Monday, 25 de November de 2024 ISSN 1519-7670 - Ano 24 - nº 1315

Um balanço da Conferência

Depois de anos de reivindicações da sociedade civil para a realização de uma conferência nacional que discutisse as comunicações no Brasil, finalmente, depois de muitos tumultos, ela ocorreu, em Brasília, em dezembro de 2009. Contou com associações civis de diferentes perfis, com os poderes públicos e com representantes de empresas.

O Idec (Instituto Brasileiro de Defesa do Consumidor), como uma associação de defesa dos consumidores que, desde sua fundação, participa ativamente das discussões sobre as telecomunicações no Brasil, apresentou suas propostas à Conferência, tendo inclusive enviado um delegado. Em regra, todos os pontos defendidos visam, de alguma forma, em sua área temática, assegurar direitos dos consumidores, tais como a liberdade de escolha, a modicidade tarifária, a qualidade do serviço prestado, dentre outros.
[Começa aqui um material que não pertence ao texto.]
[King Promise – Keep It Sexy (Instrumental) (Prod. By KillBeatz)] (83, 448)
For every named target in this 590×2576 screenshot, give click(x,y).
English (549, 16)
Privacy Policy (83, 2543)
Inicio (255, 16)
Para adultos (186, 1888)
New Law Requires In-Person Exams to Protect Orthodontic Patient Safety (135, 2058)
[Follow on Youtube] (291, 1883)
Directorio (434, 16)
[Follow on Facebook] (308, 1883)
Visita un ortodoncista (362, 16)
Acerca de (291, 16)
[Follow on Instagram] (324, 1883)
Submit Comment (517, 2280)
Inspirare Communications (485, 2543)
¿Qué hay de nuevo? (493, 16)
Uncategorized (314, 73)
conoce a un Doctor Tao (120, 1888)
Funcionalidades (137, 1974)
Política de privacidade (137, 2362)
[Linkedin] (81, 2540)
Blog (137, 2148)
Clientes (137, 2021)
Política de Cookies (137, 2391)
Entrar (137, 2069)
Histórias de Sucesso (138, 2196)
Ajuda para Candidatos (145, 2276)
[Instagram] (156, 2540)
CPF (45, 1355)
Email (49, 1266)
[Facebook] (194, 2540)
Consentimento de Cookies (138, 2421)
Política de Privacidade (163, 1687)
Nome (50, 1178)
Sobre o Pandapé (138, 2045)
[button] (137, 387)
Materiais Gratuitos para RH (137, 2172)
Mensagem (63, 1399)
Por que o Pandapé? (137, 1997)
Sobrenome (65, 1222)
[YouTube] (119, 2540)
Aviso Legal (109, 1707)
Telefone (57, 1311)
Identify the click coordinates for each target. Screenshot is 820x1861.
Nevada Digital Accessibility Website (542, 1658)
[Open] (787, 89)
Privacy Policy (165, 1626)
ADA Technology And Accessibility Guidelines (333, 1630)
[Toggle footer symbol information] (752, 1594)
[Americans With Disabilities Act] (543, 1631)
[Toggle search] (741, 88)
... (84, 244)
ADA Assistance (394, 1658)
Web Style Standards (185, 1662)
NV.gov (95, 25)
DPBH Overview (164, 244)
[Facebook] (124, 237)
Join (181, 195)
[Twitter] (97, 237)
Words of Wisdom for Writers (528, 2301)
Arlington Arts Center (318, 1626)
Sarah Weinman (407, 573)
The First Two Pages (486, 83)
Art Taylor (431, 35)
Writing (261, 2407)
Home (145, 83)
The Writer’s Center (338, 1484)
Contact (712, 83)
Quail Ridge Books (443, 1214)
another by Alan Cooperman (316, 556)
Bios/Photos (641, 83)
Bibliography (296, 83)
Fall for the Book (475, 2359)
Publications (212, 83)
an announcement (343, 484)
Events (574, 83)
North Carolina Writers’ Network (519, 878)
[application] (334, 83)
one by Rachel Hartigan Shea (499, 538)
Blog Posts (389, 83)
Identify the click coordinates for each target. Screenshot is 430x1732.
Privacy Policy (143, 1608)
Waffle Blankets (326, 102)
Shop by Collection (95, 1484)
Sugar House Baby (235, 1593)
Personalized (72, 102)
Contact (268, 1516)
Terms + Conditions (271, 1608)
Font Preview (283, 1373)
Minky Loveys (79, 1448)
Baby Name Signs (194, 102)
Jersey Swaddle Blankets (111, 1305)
Uma das mudanças mais urgentes a serem realizadas pelo poder público é a instituição de um marco normativo setorial coerente, convergente e flexível. Ao longo do século 20, a atividade regulatória das comunicações desenvolveu-se baseada em tecnologias e serviços com arcabouços normativos específicos, já que os serviços eram prestados separadamente. Com o atual processo de convergência, o mesmo serviço pode ser ofertado ao consumidor por diferentes tecnologias e diversos serviços podem ser ofertados ao consumidor por meio da mesma tecnologia ou plataforma. Nesse contexto, a continuidade da fragmentação legislativa e normativa é uma barreira à evolução do setor, causando conflitos de regras, competências, obrigações e direitos, sendo fundamental a instituição de uma nova lei geral para as comunicações.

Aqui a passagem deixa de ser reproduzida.